Estou preparando um material de leitura e interpretação literária direcionado ao público infanto-juvenil. Para completar uma lacuna no material, senti a necessidade de escrever um breve conto (uma fábula, quem sabe?) a respeito da virtude da paciência. Não sei se o texto surtirá o efeito pretendido. Quem puder, leia com jovens de 10 a 14 anos e comente depois o que eles acharam :)
Ah, as imagens que surgirão ao longo do texto foram geradas por inteligência artificial, por isso algumas patas possuem vários dedos e outras bizarrices.
Vivia, num grande rio da Ásia, um velho crocodilo. Sua couraça era dura e cheia de lodo entre as escamas, o papo mole balançava de um lado para o outro, as patas alargavam-se gordas como pernas de elefante. A cabeça esbranquiçada e os olhos caídos e calmos denunciavam a idade do crocodilo. Não se sabe ao certo quantos anos viveu, mas ele recordava-se dos tempos em que Gengis Khan aterrorizava os reinos liderando o exército mongol, Marco Polo e sua caravana visitavam a China e Alexandre, o Grande, perseguia o imperador da Pérsia vorazmente.
O fato é que ele havia sido um jovem crocodilo muito sagaz.

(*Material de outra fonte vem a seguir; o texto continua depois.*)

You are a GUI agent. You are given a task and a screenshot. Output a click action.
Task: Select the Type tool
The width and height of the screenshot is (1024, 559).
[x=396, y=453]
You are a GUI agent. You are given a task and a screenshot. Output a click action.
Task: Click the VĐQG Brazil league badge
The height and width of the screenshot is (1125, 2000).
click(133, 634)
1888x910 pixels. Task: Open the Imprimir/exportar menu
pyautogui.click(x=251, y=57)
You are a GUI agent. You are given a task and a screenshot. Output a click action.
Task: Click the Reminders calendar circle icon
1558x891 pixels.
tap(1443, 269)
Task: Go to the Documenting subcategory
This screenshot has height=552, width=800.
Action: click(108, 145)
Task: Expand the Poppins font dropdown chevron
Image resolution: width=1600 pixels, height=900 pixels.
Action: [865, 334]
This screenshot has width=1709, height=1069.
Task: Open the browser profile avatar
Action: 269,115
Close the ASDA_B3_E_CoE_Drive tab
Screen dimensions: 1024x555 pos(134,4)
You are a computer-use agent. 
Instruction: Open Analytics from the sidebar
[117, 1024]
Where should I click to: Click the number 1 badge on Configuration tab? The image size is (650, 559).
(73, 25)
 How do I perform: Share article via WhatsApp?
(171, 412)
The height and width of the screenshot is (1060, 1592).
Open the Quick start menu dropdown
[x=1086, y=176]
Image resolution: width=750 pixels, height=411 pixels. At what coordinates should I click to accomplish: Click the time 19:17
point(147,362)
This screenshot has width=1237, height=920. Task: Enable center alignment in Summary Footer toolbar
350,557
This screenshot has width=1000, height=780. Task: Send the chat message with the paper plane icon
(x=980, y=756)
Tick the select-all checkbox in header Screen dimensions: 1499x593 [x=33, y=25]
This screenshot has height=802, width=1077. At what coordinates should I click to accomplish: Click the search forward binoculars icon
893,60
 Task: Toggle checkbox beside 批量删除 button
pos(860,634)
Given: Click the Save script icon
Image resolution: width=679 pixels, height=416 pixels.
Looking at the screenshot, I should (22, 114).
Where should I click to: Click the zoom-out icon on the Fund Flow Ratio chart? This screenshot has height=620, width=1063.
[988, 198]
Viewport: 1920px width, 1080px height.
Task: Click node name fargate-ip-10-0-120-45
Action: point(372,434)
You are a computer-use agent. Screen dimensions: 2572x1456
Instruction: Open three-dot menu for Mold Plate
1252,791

Era implacável na caça. Comia gazelas, gnus, antílopes, kudus, avestruzes e cobras. Certa vez (são só boatos) papou uma girafa, um jovem hipopótamo e um homem adulto na mesma semana. Ficou conhecido por todo o continente como o maior caçador das águas. Quando estava com muita fome até mesmo os outros crocodilos saíam de perto.
Comeu tanto que ficou gordo. Agora, já idoso, tinha dificuldades para caçar. Os ossos e as juntas doíam, o bucho arrastava-se pelo chão e o rabo tornou-se tão grande que mais parecia um tronco de baobá. Apesar do estoque que guardava nas banhas, começou a ficar com fome. Não pegava nem uma andorinha há mais de mês. Sempre que chegava perto de qualquer bicho, era facilmente visto. Lento como só ele, qualquer presa rapidamente metia o pé.
“É meu fim”, pensou. “Foram-se os tempos de bonança. Resta-me aguardar a morte”. Aproveitando que ainda tinha forças para caminhar, foi até a beira do rio para o seu banho de sol matinal. Distraído, conjecturava a respeito de seus últimos momentos, recordando seu passado, as grandes glórias que vivera, os animais que caçara e os rios que desbravara. Enquanto isso, apontou na outra margem um antílope.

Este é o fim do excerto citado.